We fine-tuned Llama 405B on AMD GPUs
Project Overview & Goals
- Team fine-tuned Llama 3.1 405B on 8× AMD MI300X using JAX instead of PyTorch.
- Strategy: port models to JAX, rely on XLA’s hardware-agnostic HLO graphs to target non-NVIDIA backends (TPUs, AMD, Trainium) with minimal code changes.
- Same JAX Llama3 implementation reportedly runs on both TPUs and AMD GPUs without modification.
JAX vs PyTorch on Non-NVIDIA Hardware
- Claim: PyTorch is tightly coupled to NVIDIA (e.g., CUDA-specific paths, opaque performance differences), making non-NVIDIA support painful.
- Counterpoints:
- Multiple users report PyTorch+ROCm working “out of the box” on AMD, including torch.compile, and existing LLM training stacks (axolotl, torchtune, LLaMA-Factory).
- Some note that functions like
scaled_dot_product_attentionhave non-CUDA implementations and also work on TPUs.
- Debate on “transparency”: whether PyTorch’s explicit CUDA-optimized kernels or XLA’s pattern-matching to vendor libraries is more transparent or portable remains contested.
Performance & MFU
- Initial run: ~35 tokens/s, batch size 16, seq length 64, eager JAX, no gradient accumulation.

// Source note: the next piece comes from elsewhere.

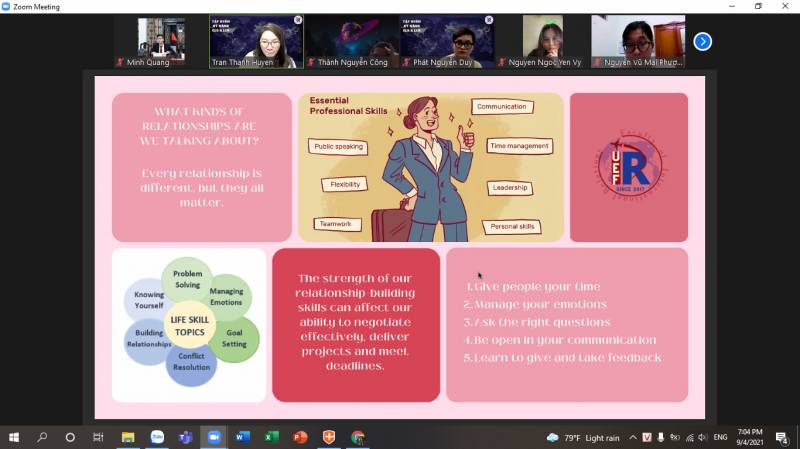Open Task View in the taskbar

[98, 437]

- Several commenters calculate ~0.5–0.8% Model FLOPs Utilization (MFU), calling this “quite bad” and far from typical 30–40% for well-tuned training.

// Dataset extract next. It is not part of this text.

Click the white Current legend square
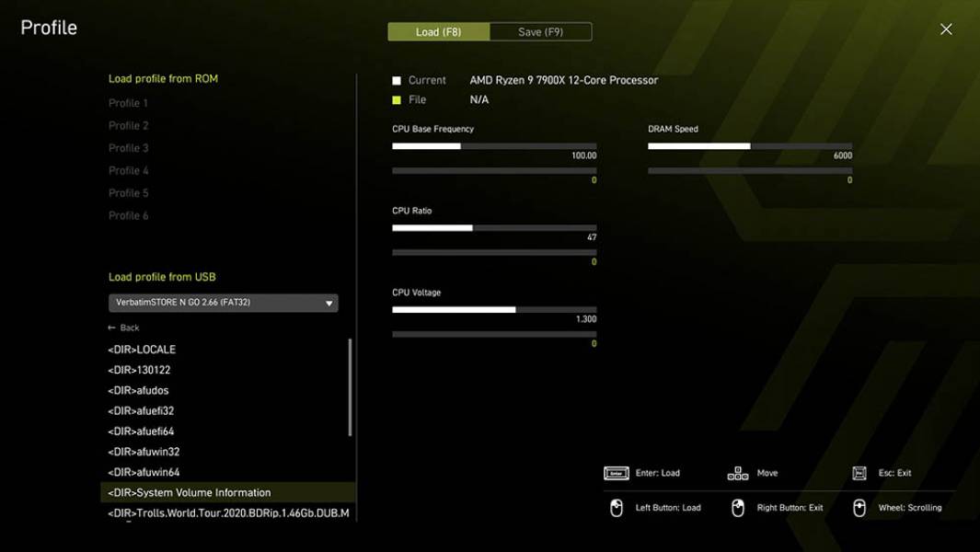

- Author attributes this to lack of JIT compilation and other optimizations; plans to re-run with JIT, gradient accumulation, activation checkpointing, and better sharding.
- Some mention significantly better MI300X performance elsewhere, including claims of MI300X being competitive with or faster than H100, but details are sparse.
Correctness & Porting Concerns
- Concern: framework-level differences and floating-point nuances can cause subtle accuracy drift when porting from PyTorch to JAX.
- Response: current validation uses an AI-based comparison tool; more robust testing infra is planned.
- Note that cross-framework model translations (e.g., Gemma JAX→PyTorch) are common, but debugging mismatches can be very hard.
AMD Ecosystem: ROCm, Vulkan, Consumer Cards
- Mixed experiences with ROCm:
- Some report smooth installs via official ROCm PyTorch/JAX containers.
- Others struggle with distro/kernel compatibility, driver versions, and short support windows for consumer cards.
- For inference, several suggest Vulkan backends (e.g., llama.cpp, IREE) as easier to set up; however, benchmarked results show ROCm can be 40–200% faster than Vulkan on a 7900 XTX.
- Consumer AMD GPUs (e.g., 7900 XTX) can reach roughly RTX 3090-like performance in some LLM benchmarks; 4090 often significantly faster but with cost/VRAM tradeoffs.
Cost, Hardware Choice & Availability
- Opinions on performance-per-dollar: one view ranks TPU > AMD > NVIDIA; others dispute that TPUs are “slow,” pointing to Google’s own training workloads.
- Some cloud providers and smaller vendors rent 8× MI300X nodes; bare-metal ownership requires buying 8-GPU servers with substantial power and cooling needs.
- There is interest in multi-node MI300X scaling; reports suggest it is challenging but improving, though concrete public benchmarks remain limited.
Tooling & Alternatives
- JAX’s Pallas subsystem and example Flash Attention implementation are mentioned as promising for performance.
- Tinygrad is seen as interesting but immature compared to JAX.
- Some suggest existing JAX Llama implementations like MaxText as baselines for better MFU.